Read the Sixth Issue of PNW’s Philosophy Magazine: “Symphony of Reason!”
Welcome to PNW’s philosophy magazine, pioneered and created by Deepa Majumdar. The purpose of this magazine is to encourage philosophical reflection and creativity in PNW students. In this third issue, we have seven authentic student voices reflecting on a range of authors (Plato, Descartes, Epictetus, etc.) and topics (truth, historiography, etc.).
Volume III, Issue 2 (Fall 2022) is organized in four genres: essay, experience, translation and philosophical poetry. Each volume (two issues) covers a calendar year and each issue a semester.
Like its predecessors, the current issue of Symphony of Reason, Purdue University Northwest’s philosophy magazine, offers its readers a great variety of thought-provoking writings. Prose and poetry, East and West, philosophy, religion, law, and love – all of these may be found here!

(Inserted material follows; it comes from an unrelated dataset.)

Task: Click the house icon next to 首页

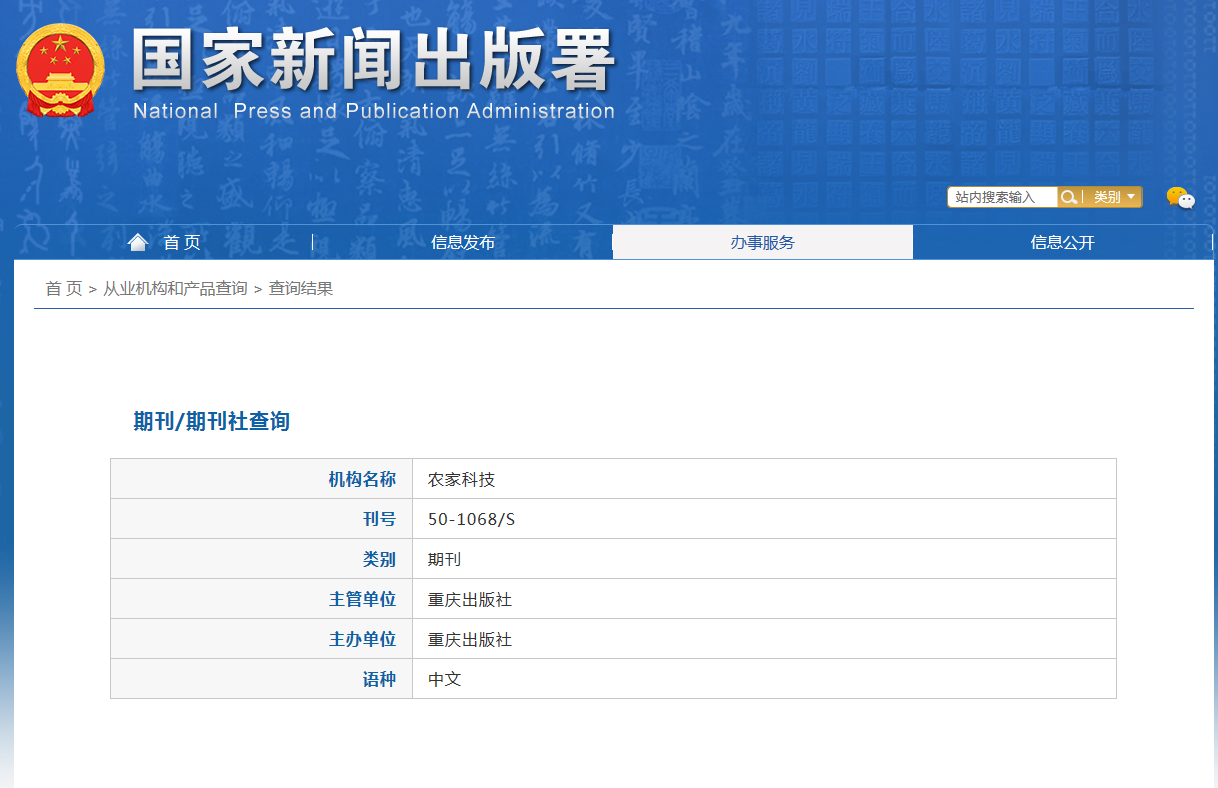Action: 137,241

Caroline R. Weber starts things off with a guided tour through The Dhammapada, the work that collects the teachings of the Buddha. Though many Americans are unfamiliar with the religions of the East, Weber makes the point that Buddhism, a non-theistic religion that focuses on “healing advice on how to live a joyful life,” may well appeal to “the younger and more skeptical generation’s wish to ease suffering.”

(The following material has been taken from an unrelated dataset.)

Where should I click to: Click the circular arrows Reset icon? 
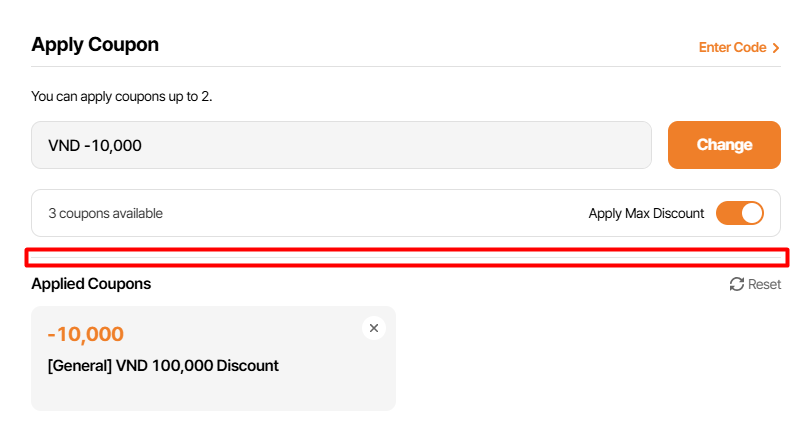(737, 284)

Next up is Kevin A. Kliver’s scholarly and insightful essay on the philosophy of law. Focusing primarily on the ideas of H. L. A. Hart and Ronald Dworkin, two of the leading legal theorists of the last sixty years, Kliver tackles the contentious issue of the connection between law and morality. Readers will have little difficulty discerning the relevance of this issue to the current political climate in the United States.
Christopher J. Morrison’s “Traits” is the initial entry in this issue’s poetry section. Morrison pulls off the difficult feat of creating high art about a dismal contemporary subject, the pandemic. And the point he makes about our virtues (and vices) in this context is one that Aristotle would have appreciated!

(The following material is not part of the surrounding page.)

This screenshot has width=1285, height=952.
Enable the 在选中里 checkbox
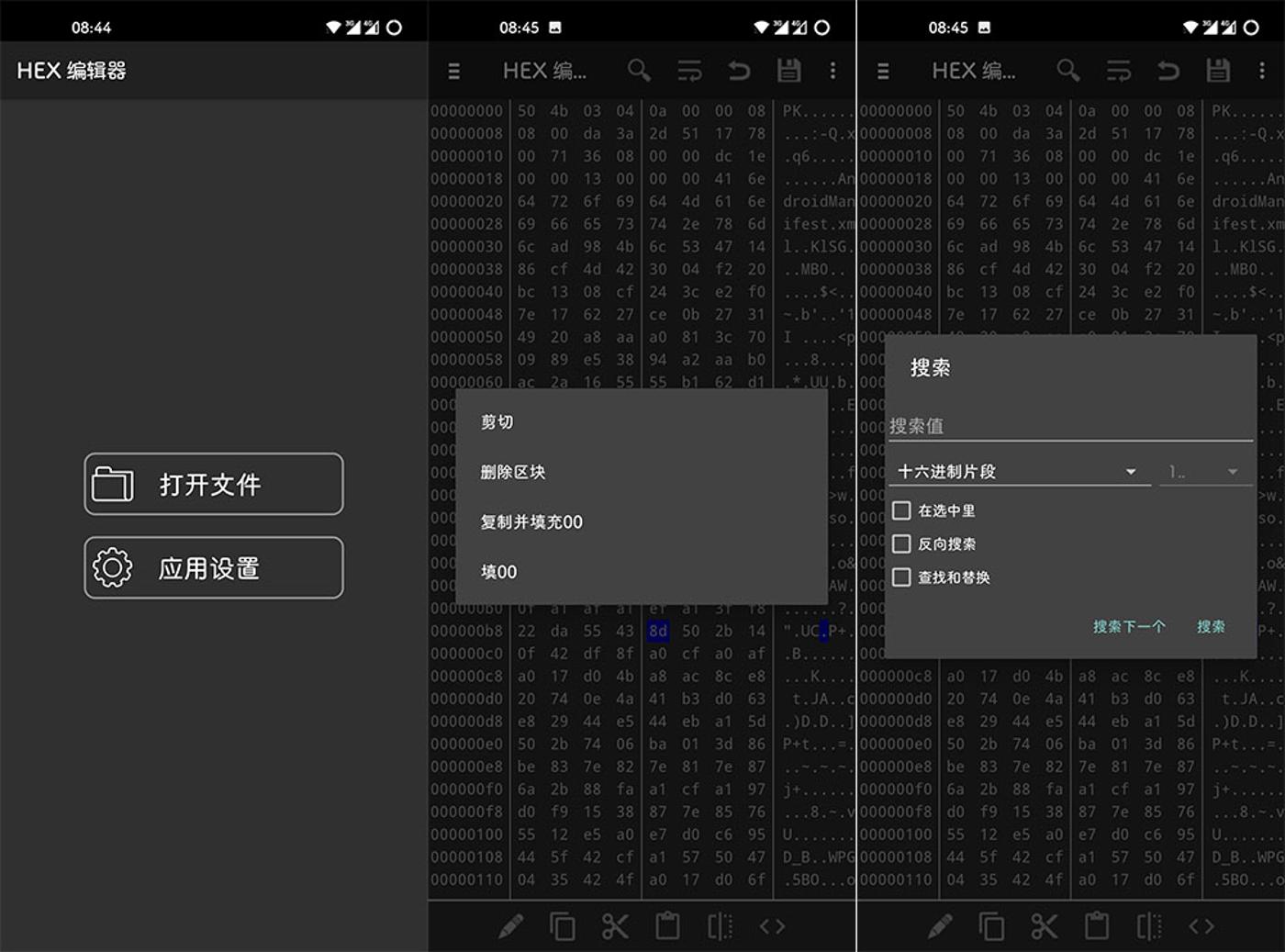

The prolific Kayla Vasilko, a regular contributor to this magazine, follows with two elegant poems, both of which address environmental concerns from both an ethical and an aesthetic standpoint. (And there is more to them than that. You must read them yourself!) The issue concludes with a kind of symposium on love. Jadon Hearns contributes two writings on this subject – a love poem and a substantial “Poem Note” explicating not only the poem but also his intriguing thoughts on love more generally.
Kayla Vasilko then returns with “Mosaic,” which I would describe as a prose poem, defined as “a piece of writing in prose having obvious poetic qualities, including intensity, compactness, prominent rhythms, and imagery” (Oxford Languages English Dictionary). Somehow, she succeeds in maintaining a high literary quality throughout the piece even though it is studded with quotations from such philosophers as Plato, Kant, Aristotle, the Buddha, and Augustine.
The symposium (and this issue) concludes with an essay by Dr. Deepa Majumdar, the editor and founder of The Symphony of Reason. In its first paragraph Dr. Majumdar asserts that today “people are lonelier than ever before.” As this quotation might suggest, her essay is not on love generally, but rather is focused more specifically on modern love. However, when referring to modern love in her title, she puts the word “love” inside quotation marks. If you read her essay–which you should – you will see why!